***** Provided data *****

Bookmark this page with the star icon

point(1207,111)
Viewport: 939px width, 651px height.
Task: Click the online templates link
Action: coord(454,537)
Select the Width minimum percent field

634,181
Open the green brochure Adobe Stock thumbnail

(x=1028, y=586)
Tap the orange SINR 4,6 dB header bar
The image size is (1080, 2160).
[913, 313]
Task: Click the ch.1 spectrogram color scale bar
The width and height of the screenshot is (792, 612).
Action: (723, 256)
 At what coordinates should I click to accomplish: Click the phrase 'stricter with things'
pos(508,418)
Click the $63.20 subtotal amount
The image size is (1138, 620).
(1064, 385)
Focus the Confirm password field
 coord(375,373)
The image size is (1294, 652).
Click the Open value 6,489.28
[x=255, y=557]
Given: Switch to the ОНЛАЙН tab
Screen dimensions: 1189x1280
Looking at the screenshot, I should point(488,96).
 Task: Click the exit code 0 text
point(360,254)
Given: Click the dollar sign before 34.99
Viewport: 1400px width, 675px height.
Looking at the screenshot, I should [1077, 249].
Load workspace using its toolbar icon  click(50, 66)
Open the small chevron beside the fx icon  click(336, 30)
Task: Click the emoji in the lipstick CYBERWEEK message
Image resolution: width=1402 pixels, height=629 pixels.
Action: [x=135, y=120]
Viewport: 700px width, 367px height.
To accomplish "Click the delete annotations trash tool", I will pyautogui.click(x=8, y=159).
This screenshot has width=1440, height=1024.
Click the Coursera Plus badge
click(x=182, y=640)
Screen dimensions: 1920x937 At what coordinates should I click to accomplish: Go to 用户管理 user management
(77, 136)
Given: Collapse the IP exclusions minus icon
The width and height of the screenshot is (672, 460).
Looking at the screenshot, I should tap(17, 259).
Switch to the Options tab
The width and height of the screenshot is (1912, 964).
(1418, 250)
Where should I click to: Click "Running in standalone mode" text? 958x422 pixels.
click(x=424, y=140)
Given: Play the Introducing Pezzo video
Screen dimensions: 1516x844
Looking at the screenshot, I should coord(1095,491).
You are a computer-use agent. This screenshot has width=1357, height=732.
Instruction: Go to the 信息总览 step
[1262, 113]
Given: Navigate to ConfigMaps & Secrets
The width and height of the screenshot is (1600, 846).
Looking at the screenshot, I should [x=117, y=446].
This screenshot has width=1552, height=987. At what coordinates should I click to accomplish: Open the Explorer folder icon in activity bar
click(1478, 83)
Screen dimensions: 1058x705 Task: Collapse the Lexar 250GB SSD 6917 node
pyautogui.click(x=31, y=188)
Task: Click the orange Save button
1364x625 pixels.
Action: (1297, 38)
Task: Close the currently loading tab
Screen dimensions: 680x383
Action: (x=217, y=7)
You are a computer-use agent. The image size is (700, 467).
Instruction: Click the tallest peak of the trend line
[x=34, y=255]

*****

#### Exercise:
If a line of the entries above includes the word "computer", count it; then state the total and nothing else.

#### Expected answer:
2